Mittelschwaebische Nachrichten
König Scorsese und das Drama des Kinos
Film Zeichen eines Epochenbruchs auf der Leinwand: Regie-Legende Martin Scorsese warnt vor dem Siegeszug des Superhelden-Kinos – und hat seinen neuen Film mit Netflix verwirklicht
Die Sensation war eine doppelte. Jetzt ist der Ärger ein doppelter. Und im Mittelpunkt dieser doppelt doppelt Aufregung, die sehr viel über das Kino am Bruch zwischen 20. und 21. Jahrhundert erzählt, steht mit Martin Scorsese einer der legendären Regisseure unsere Zeit.
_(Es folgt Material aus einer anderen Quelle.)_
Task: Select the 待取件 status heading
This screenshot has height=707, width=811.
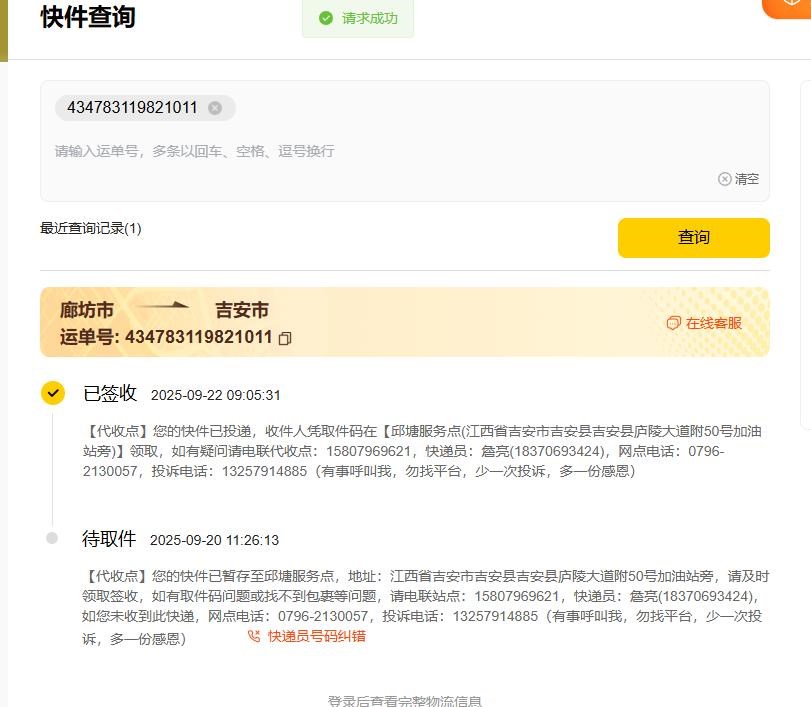Action: (x=109, y=539)
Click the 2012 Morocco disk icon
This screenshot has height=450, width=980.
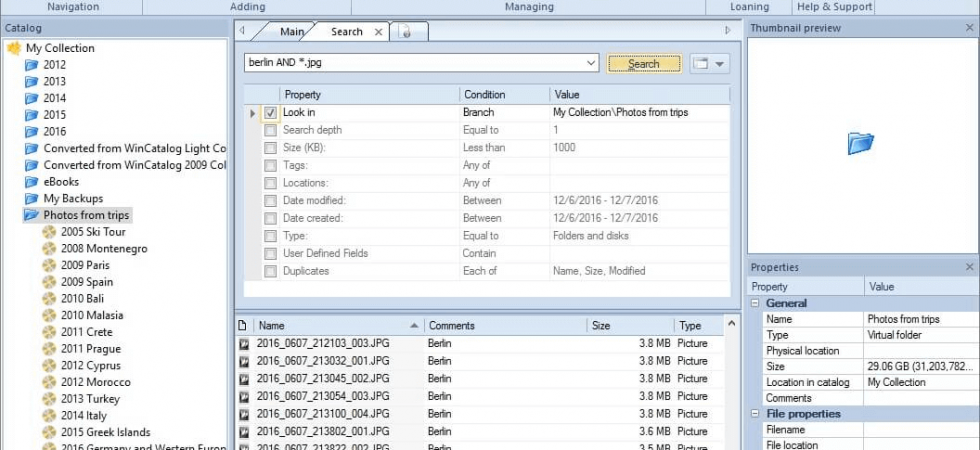pyautogui.click(x=49, y=382)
Morgen startet mit „The Irishman“sein neuer Film, der noch einmal die großen alten Tage des New Yorkers heraufbeschwört, der am Sonntag 77. Geburtstag feiert. Es ist eine Mafia-Geschichte, Robert De Niro spielt die Hauptrolle, Harvey Keitel und Joe Pesci sind dabei, Erinnerungen an „Good Fellas“, „Raging Bull“, „Taxi Driver“und „Hexenkessel“. Damals, als Scorsese Teil von „New Hollywood“war, einer Wendung jüngerer Filmemacher gegen die klassischen Epen der Traumfabrik, hin zum Realismus, zur Härte des Alltags, zum Schmutz auf den Straßen.
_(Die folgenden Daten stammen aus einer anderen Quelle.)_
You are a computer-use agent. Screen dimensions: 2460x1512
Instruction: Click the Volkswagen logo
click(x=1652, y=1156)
Sensation eins, dass Scorsese so etwas noch einmal gedreht hat, erstmals auch mit Al Pacino – und mit reichlich technischem Aufwand, der es ihm ermöglicht, De Niro selbst als sein jüngeres Ich auftreten zu lassen. Und Sensation zwei vielleicht schon, dass ihm dafür sein klassisches Studio Paramount nicht die beträchtlichen Mittel bewilligte – jedenfalls aber, dass Martin Scorsese sich für „The Irishman“erstmals mit dem Streaming-Dienst Netflix zusammentat. Dort nämlich bekam er auch das für die höchst aufwendigen Computereffekte nötige Geld. Immerhin, so Scorsese, habe er herausgeschlagen, dass der Film zuerst im Kino läuft, in den USA vier, in Deutschland zwei Wochen – bevor er ins Streamingangebot wandert. Der alte Herrscher passt sich den neuen Möglichkeiten einer anderen Zeit an. Einerseits.
Der doppelte Ärger resultiert andererseits auch aus dem Aufeinandertreffen zwischen seiner und der neuen Zeit: Scorsese hat sich zunächst in einem Interview mit dem
Empire Magazine und dann in einem eigenen Beitrag für die New York Times über den Zug der Zeit hin zu den Superhelden-Filmen aufgeregt – angeführt von den Verfilmungen der Marvel-Comics mit „Avengers 4“als derzeitigem Rekordhalter mit dem höchsten (absoluten) Einspielergebnis der Filmgeschichte (rund 2,5 Milliarden Dollar). Scorsese urteilte: eine Schrumpfform des Films – kein Geheimnis, kein Risiko, keine Widersprüche. Beim Film als Franchise-Produkt gebe es auch gar kein Spannungsverhältnis mehr zwischen Kunst und Geschäft, alles werde als perfektes Produkt auf den möglichst breiten (inzwischen ja auch messbaren) Publikumsgeschmack hin inszeniert. Der Filmemacher habe da höchstens als Talent der Kunstfertigkeit, aber nicht mehr als Künstler Platz, ebenso wenig wie die komplexen Fragen des Menschseins noch Thema seien. Ärger eins. Ärger zwei erhob sich daraufhin im Netz: als Shitstorm gegen die alten weißen Männer. Denn Scorsese zur Seite war Francis Ford Coppola, 80 Jahre, gesprungen.
Jener Ärger, der oft gewürzt ist mit Häme über künstlerische Erhabenheit und über Ex-Revoluzzer, die selbst zu ignoranten Traditionalisten werden. Und mit dem Vorwurf: Egal ob Scorsese die von ihm abgewerteten Filme hinreichend kenne: Er rege sich halt darüber auf, dass er nicht mehr einfach ans große Geld komme. Dass jetzt auch die Legenden treffe, was für andere längst die Regel sei: frei mit Anspruch und kleinem Budget – oder mit großem Budget, dann aber unter Einfluss von internationalen Geldgeber-Konsortien und globalen Marktanalysen. Und nun, da Scorsese auch betroffen ist, fürchtet er gleich um die Kinokultur …
Willkommen in der neuen Kinowelt, Eure Majestät. Dabei bleibt Scorsese ja sogar der Weg zu den Netflix-Millionen – so lange der Streaming-Dienst glaubt, sein Publikum folgt ihm.